Design and Synthesis of New Diazene-Isosteric DNA Minor Groove Binding Agent

• Main Authors: Yen-ming Chou, 周彥鳴
• Other Authors: Chi-Wi Ong
• Format: Others
• Language: zh-TW
• Published: 2016
• Online Access: http://ndltd.ncl.edu.tw/handle/24575127738228073145

碩士 === 國立中山大學 === 化學系研究所 === 104 === Natural products Distamycin and Netropsin, an oligopyrrole-amide have been reported to bind strongly with the A-T base pairs on the DNA minor groove. In order to allow specific base pair recognition for more diverse duplex DNA sequences, whereby promoting their potential applications as genomic drugs in the pharmaceutical chemistry, much research has centered on the modification of the pyrrole ring to make them G-C selective and improve binding affinity. 　　Less work have focused on changing the bridging amide functional group to achieve DNA sequence specificity and binding affinity.
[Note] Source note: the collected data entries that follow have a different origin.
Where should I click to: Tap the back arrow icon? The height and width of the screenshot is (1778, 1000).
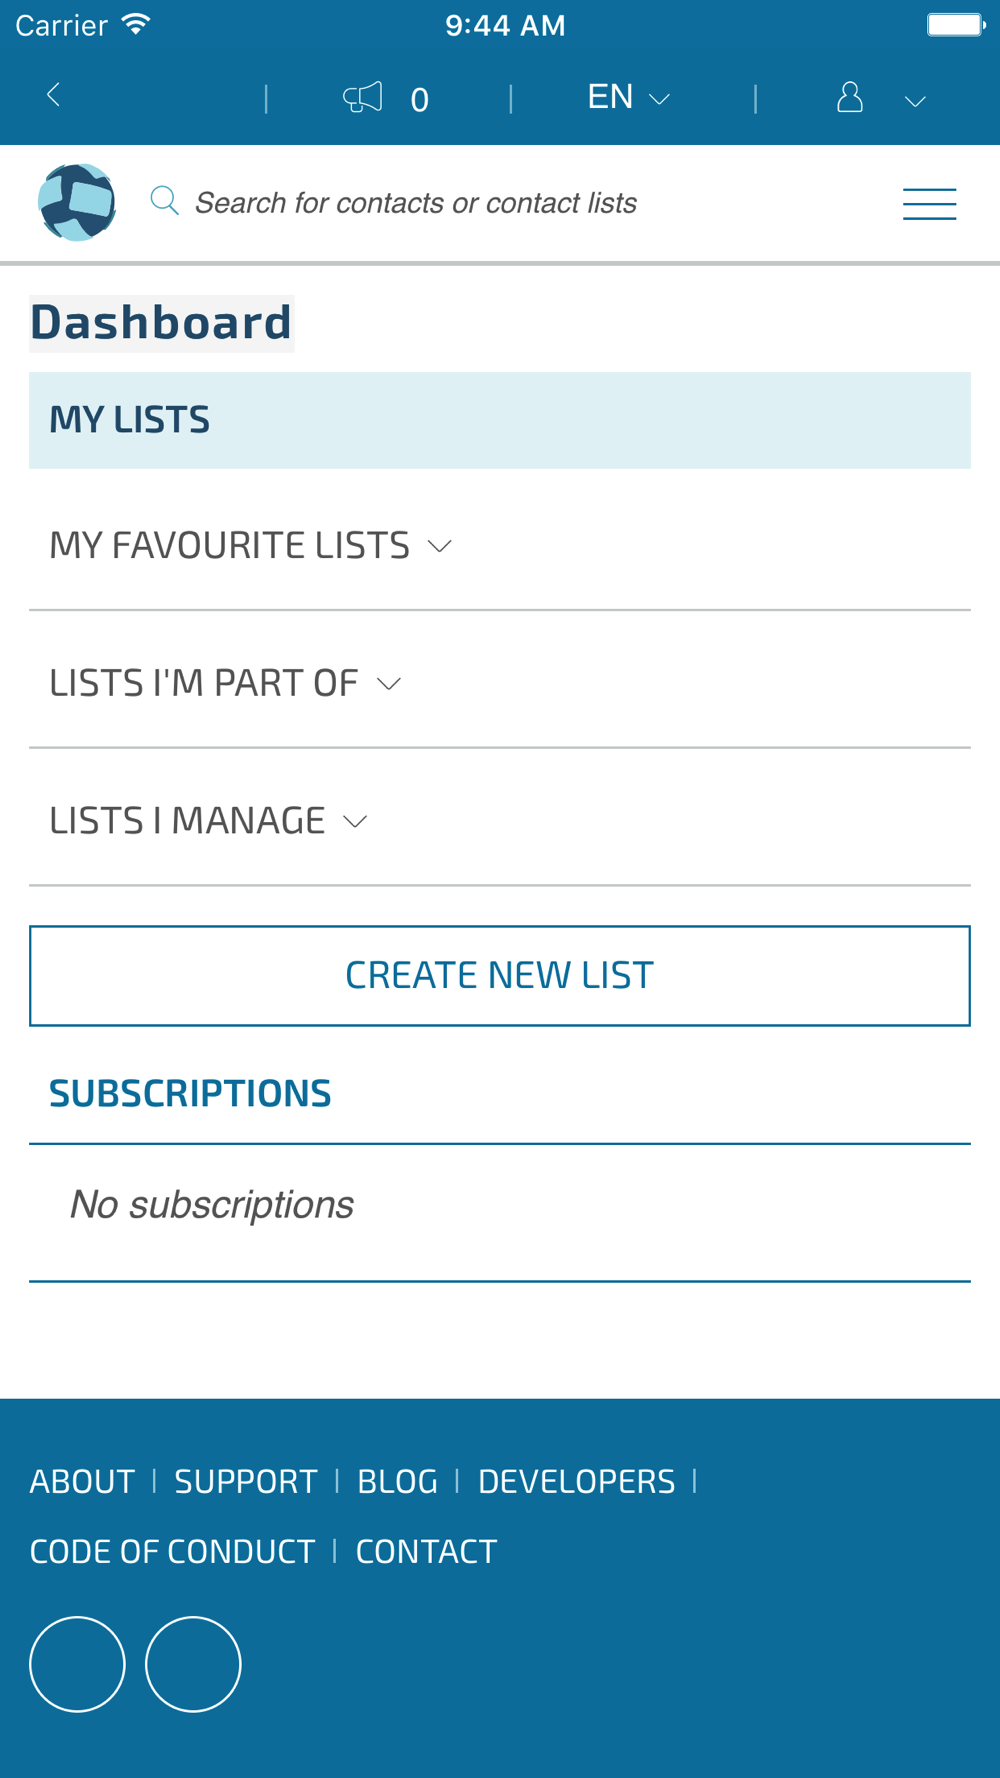pyautogui.click(x=54, y=96)
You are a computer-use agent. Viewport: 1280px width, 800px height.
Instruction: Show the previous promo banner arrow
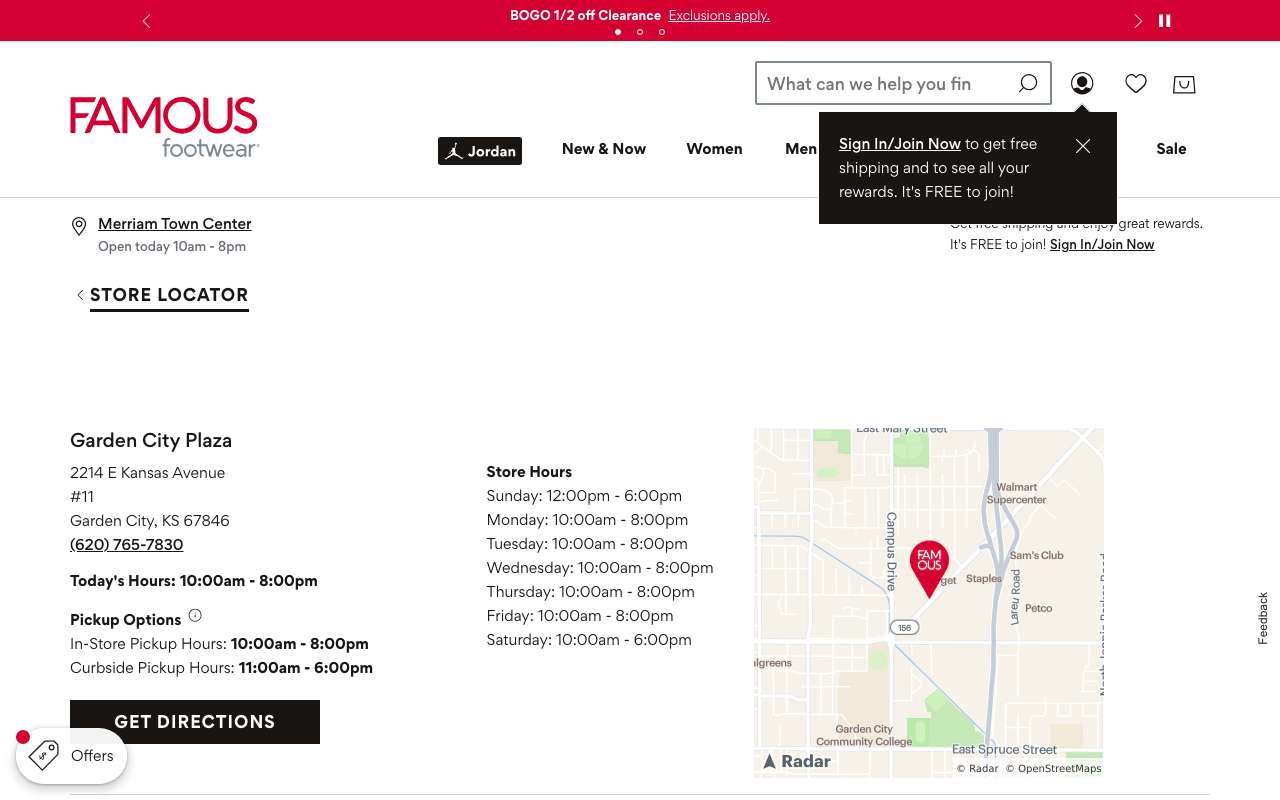(x=146, y=21)
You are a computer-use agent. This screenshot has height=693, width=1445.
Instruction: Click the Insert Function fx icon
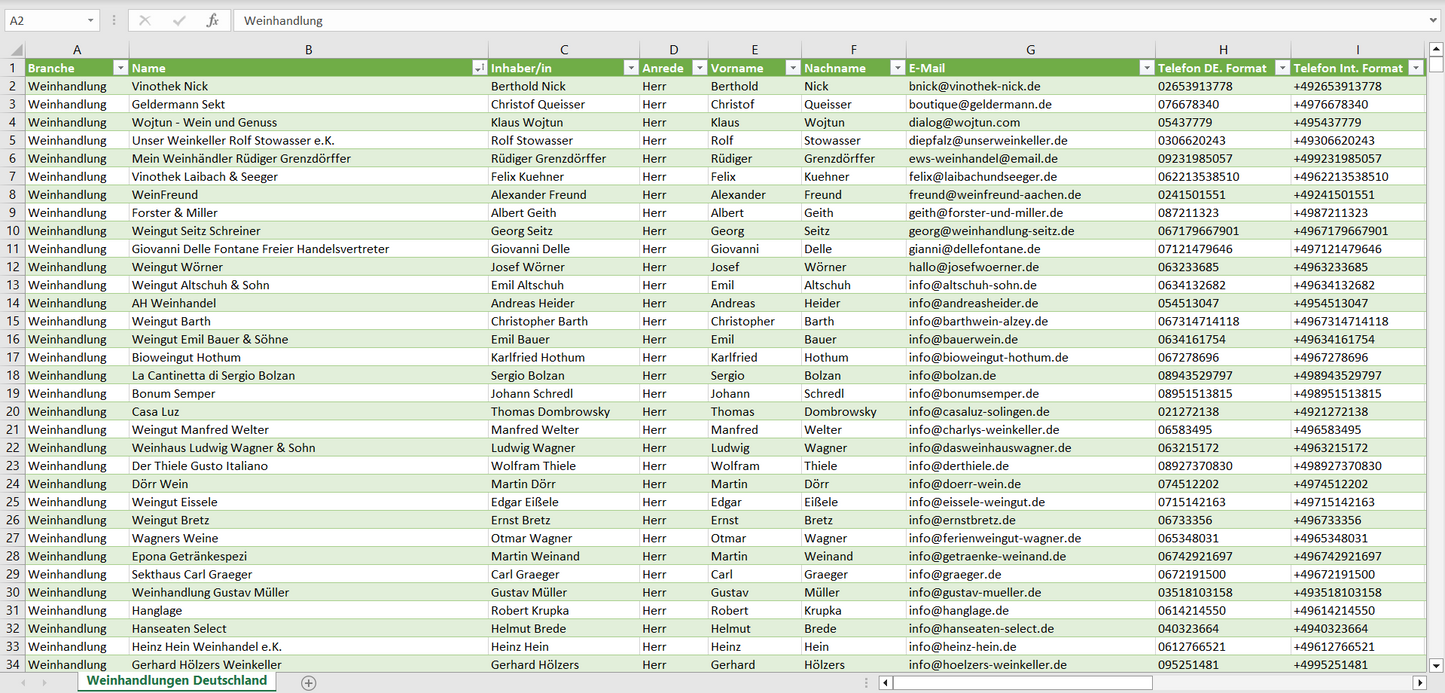pyautogui.click(x=212, y=20)
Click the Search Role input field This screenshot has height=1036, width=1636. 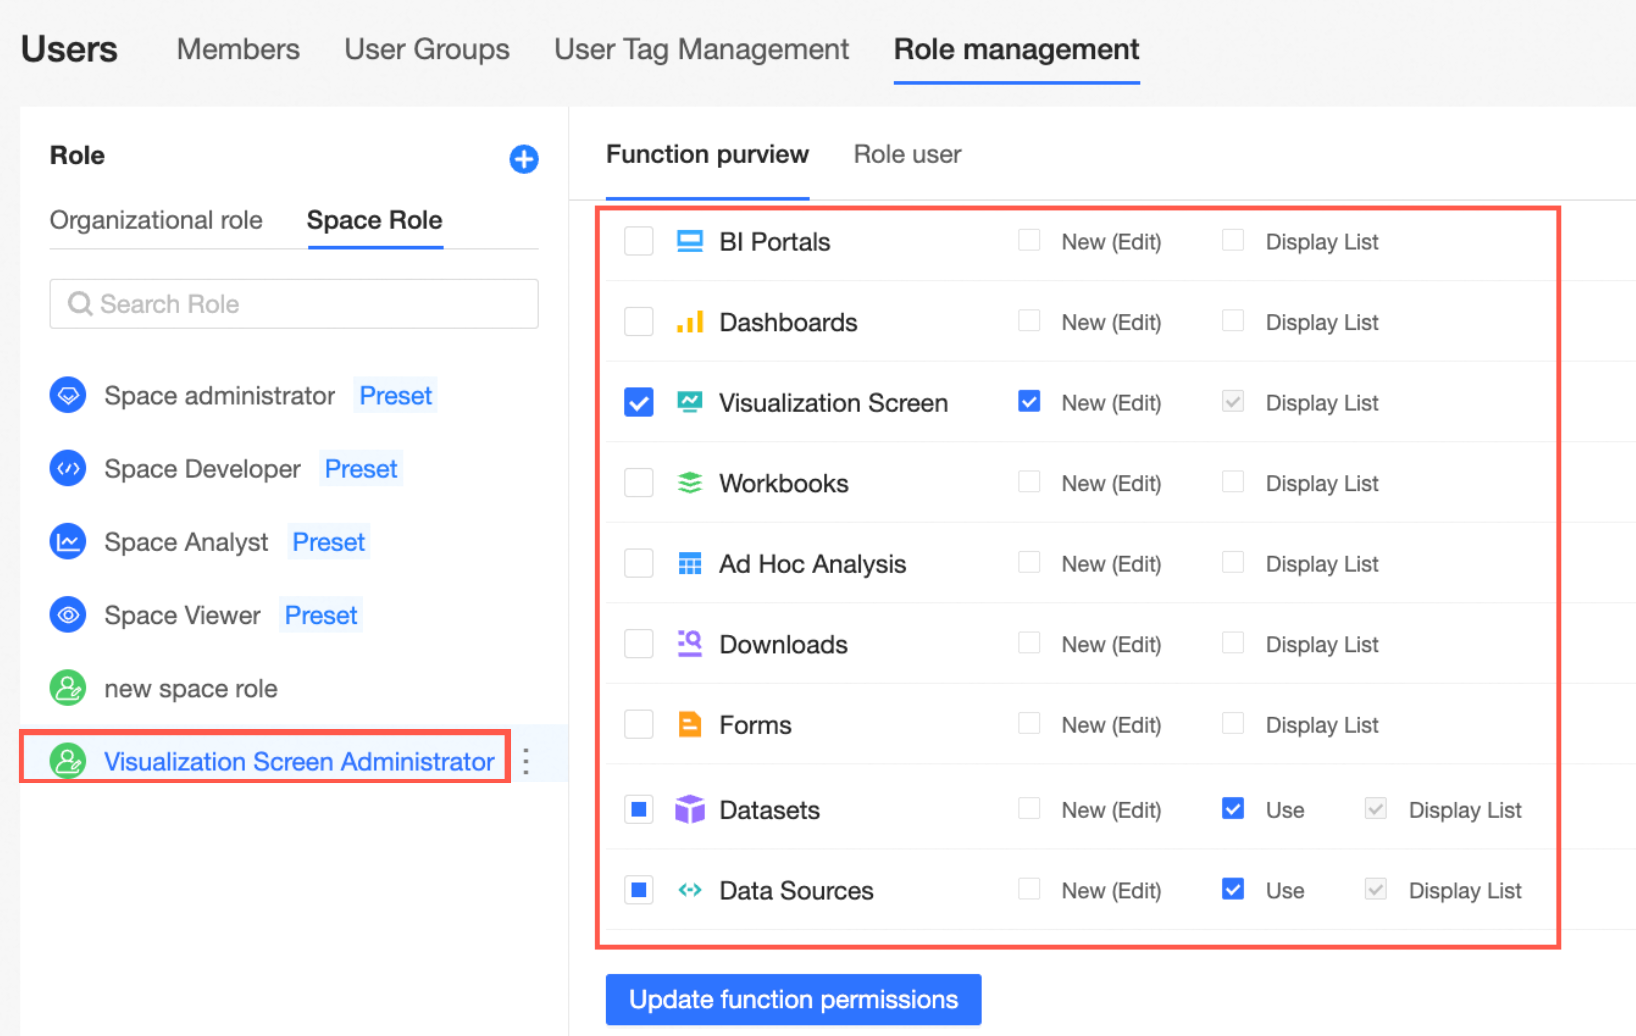tap(294, 304)
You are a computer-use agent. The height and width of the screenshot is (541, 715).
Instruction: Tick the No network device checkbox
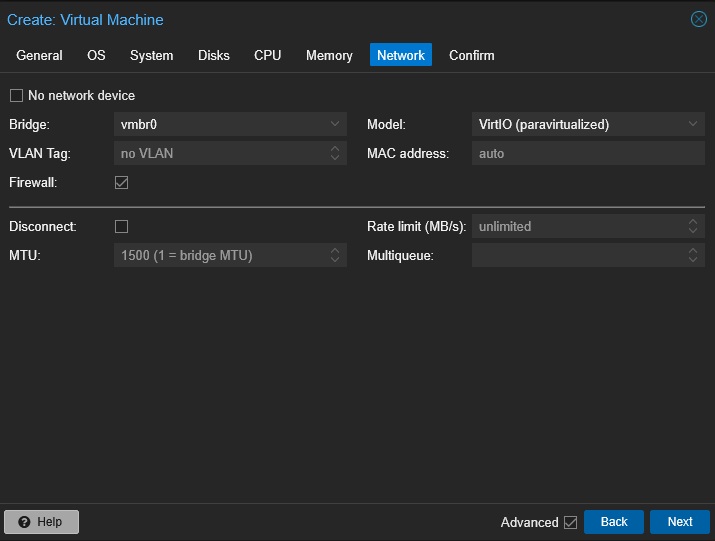pos(16,96)
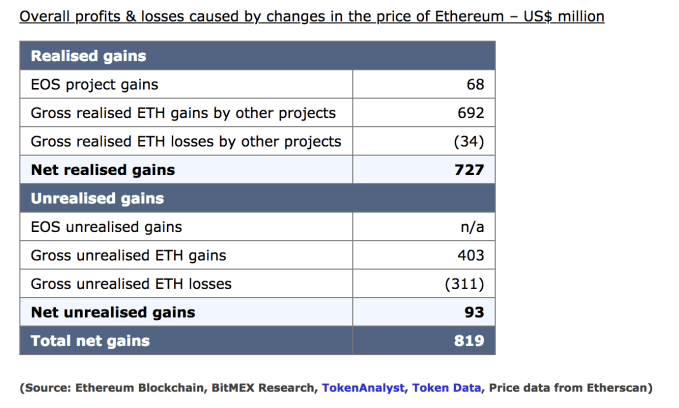Select the EOS unrealised gains row label
This screenshot has height=408, width=679.
tap(106, 227)
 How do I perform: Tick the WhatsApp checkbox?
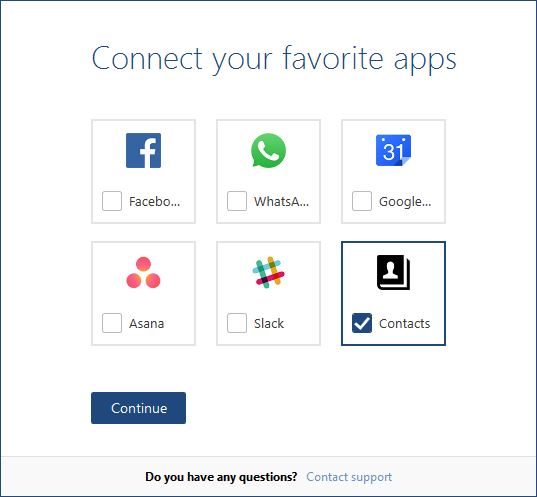click(237, 201)
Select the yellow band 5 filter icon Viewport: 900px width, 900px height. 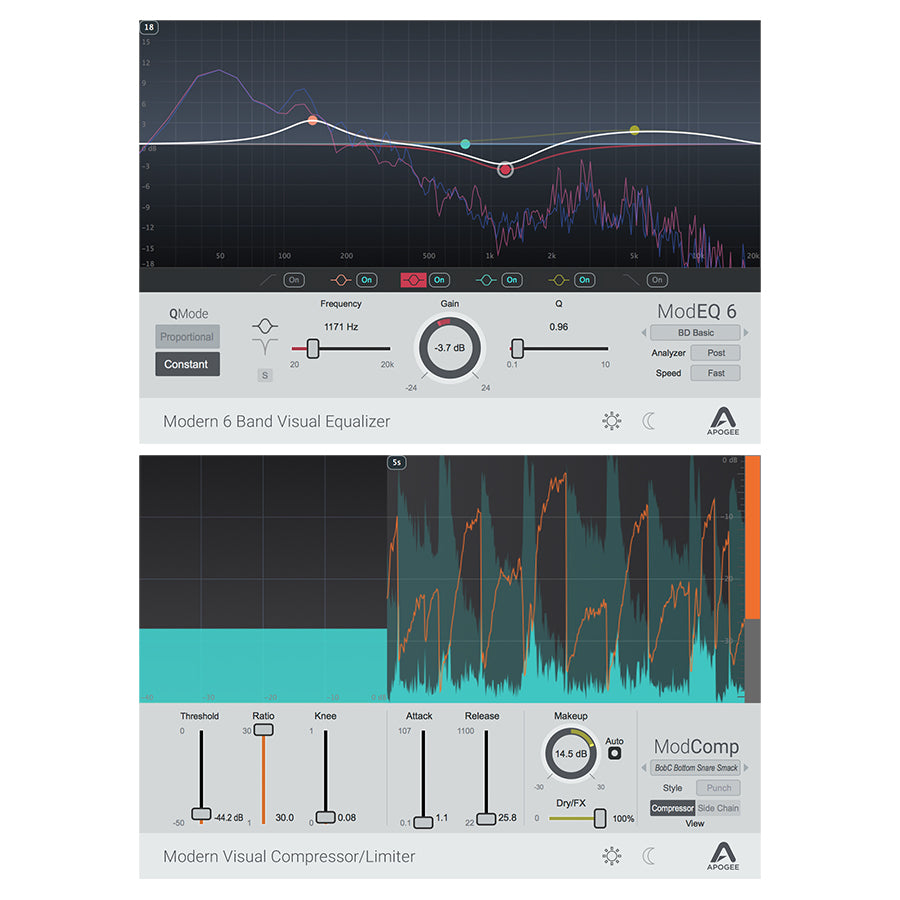560,280
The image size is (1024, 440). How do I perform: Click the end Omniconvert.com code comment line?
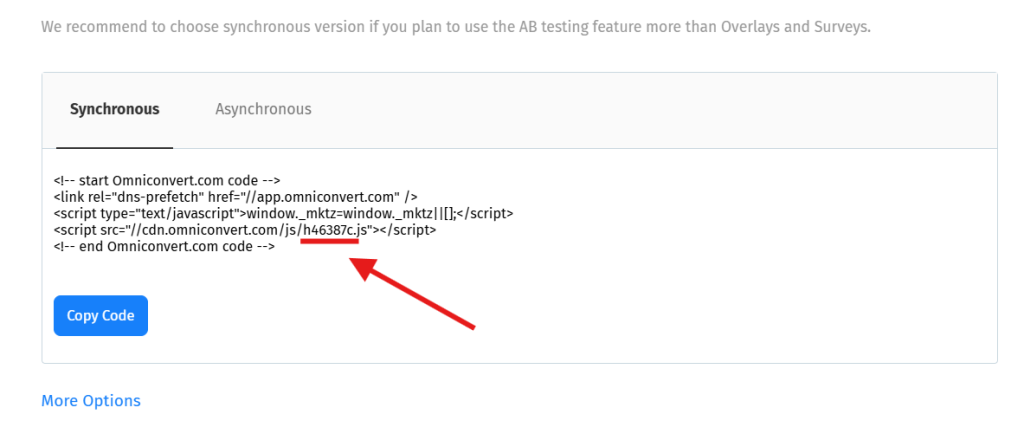coord(164,247)
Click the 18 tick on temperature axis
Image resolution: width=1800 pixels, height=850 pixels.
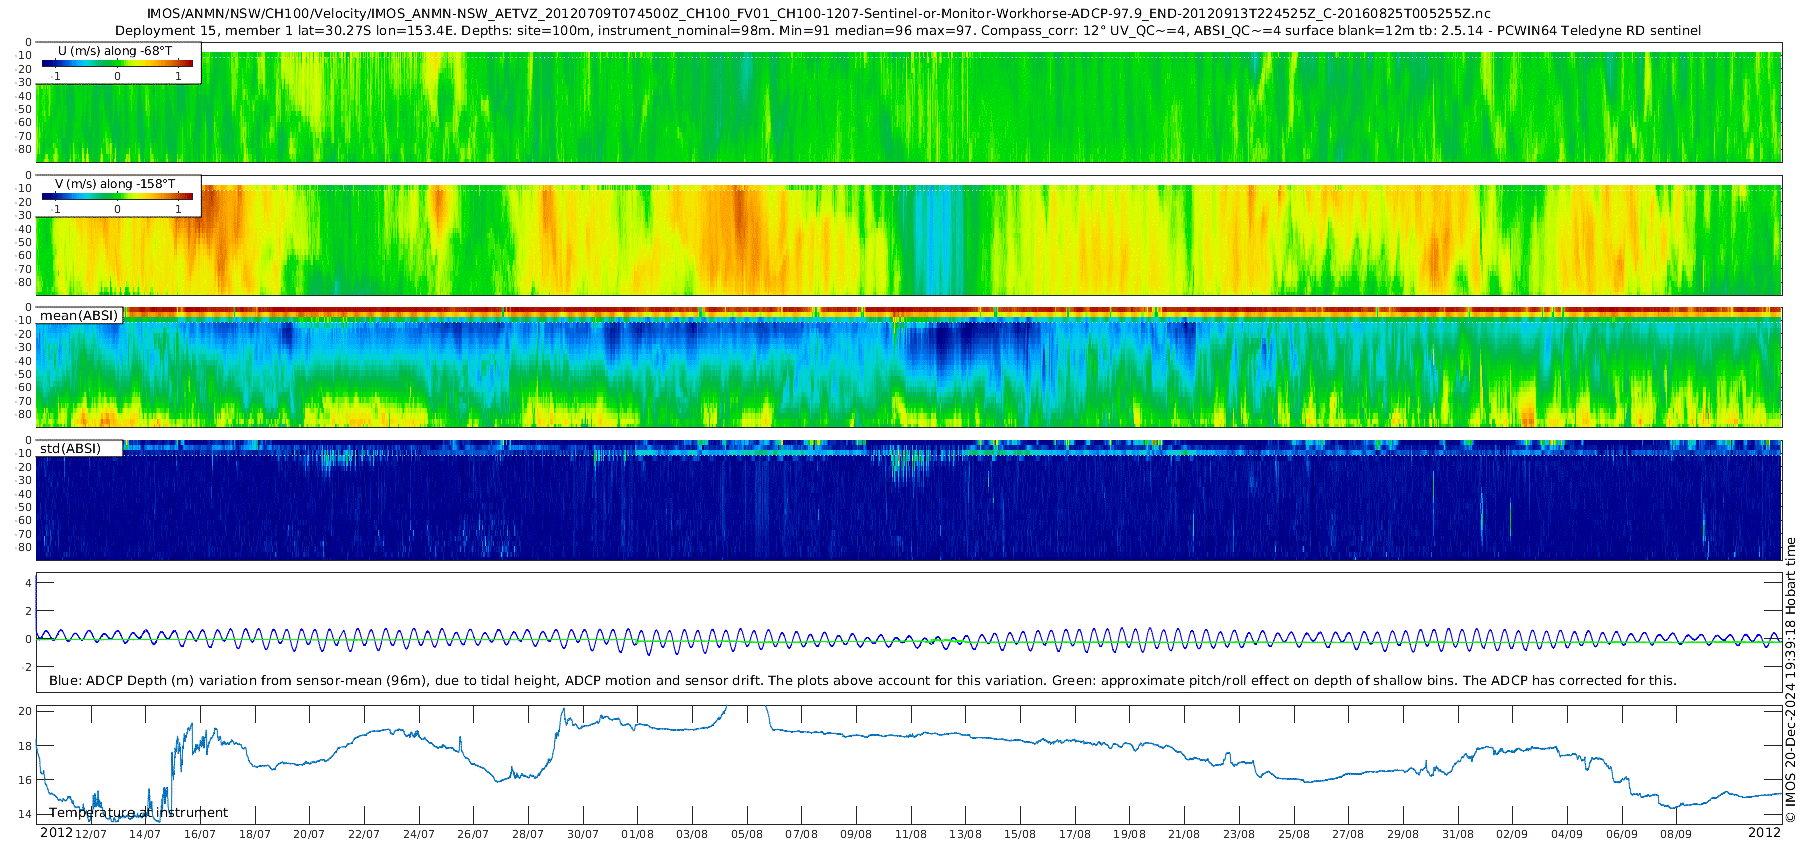[25, 746]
The first bridging azo functional group has been introduced to interconnect the pyrrole rings as model compound of Distamycin has been reported by our lab, and was found to successfully increase the recognition ability for G-C base pairs. In this thesis, we dedicate our effort to overcome the difficulties encounter during the previous synthesis of, and try to synthesize multiple azo- linkage between the pyrrole rings. 　　Finally, although the attempt failed, we have incorporated the amide-pyrrole with the azo group, but having a configuration somewhat inconsistent with the traditional crescent-shaped minor groove DNA binding agents. Preliminary DNA melting temperature assay studies with calf thymus DNA found that this kind of compounds have a better ability to stabilize the duplex DNA.